СУТЬ ЗАДАНИЯ:
Верните без изменений строки от строки с «Toggle the right inspector panel» до конца записей, включая обе границы.

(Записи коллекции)
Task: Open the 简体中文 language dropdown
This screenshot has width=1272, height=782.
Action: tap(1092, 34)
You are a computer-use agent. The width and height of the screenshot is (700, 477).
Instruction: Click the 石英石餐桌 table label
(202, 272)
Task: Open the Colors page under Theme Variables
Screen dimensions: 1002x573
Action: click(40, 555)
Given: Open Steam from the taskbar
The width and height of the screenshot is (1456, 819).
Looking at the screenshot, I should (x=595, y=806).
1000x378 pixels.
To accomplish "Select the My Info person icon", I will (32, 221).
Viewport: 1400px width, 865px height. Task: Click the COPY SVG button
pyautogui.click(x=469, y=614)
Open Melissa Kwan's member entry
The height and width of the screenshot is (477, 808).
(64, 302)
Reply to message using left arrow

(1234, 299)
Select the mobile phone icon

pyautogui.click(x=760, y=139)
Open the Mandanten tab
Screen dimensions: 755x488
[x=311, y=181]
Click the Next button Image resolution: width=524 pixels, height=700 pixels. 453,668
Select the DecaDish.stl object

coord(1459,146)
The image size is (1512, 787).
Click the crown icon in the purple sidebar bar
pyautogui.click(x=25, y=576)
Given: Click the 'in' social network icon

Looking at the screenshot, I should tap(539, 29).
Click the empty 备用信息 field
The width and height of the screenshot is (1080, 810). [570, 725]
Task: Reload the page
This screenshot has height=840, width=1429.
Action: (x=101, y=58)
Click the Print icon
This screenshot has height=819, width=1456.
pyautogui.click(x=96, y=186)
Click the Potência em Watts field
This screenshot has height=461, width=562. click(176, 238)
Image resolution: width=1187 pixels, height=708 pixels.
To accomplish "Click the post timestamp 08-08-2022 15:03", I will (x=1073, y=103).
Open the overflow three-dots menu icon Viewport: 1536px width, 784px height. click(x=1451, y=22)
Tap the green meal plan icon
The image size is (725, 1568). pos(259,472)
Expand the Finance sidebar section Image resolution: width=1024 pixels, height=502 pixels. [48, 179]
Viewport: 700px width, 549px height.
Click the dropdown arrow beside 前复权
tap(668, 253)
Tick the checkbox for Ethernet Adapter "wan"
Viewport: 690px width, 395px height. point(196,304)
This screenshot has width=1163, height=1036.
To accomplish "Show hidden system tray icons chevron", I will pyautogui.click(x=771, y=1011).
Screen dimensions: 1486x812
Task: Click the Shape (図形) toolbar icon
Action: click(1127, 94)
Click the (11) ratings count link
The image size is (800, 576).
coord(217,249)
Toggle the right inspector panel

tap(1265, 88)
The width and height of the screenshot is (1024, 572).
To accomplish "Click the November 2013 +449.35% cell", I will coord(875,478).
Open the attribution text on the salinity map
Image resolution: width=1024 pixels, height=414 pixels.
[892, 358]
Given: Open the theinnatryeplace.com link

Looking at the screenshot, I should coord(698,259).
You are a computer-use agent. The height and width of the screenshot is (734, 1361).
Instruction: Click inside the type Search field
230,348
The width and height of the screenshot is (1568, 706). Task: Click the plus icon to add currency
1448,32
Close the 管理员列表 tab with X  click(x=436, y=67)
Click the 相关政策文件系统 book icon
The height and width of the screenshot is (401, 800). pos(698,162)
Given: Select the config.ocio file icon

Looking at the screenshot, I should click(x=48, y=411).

РЕШЕНИЕ С РАЗБОРОМ:
Toggle the right inspector panel

tap(1265, 88)
The width and height of the screenshot is (1024, 572).
To accomplish "Click the November 2013 +449.35% cell", I will coord(875,478).
Open the attribution text on the salinity map
Image resolution: width=1024 pixels, height=414 pixels.
[892, 358]
Given: Open the theinnatryeplace.com link

Looking at the screenshot, I should coord(698,259).
You are a computer-use agent. The height and width of the screenshot is (734, 1361).
Instruction: Click inside the type Search field
230,348
The width and height of the screenshot is (1568, 706). Task: Click the plus icon to add currency
1448,32
Close the 管理员列表 tab with X  click(x=436, y=67)
Click the 相关政策文件系统 book icon
The height and width of the screenshot is (401, 800). pos(698,162)
Given: Select the config.ocio file icon

Looking at the screenshot, I should click(x=48, y=411).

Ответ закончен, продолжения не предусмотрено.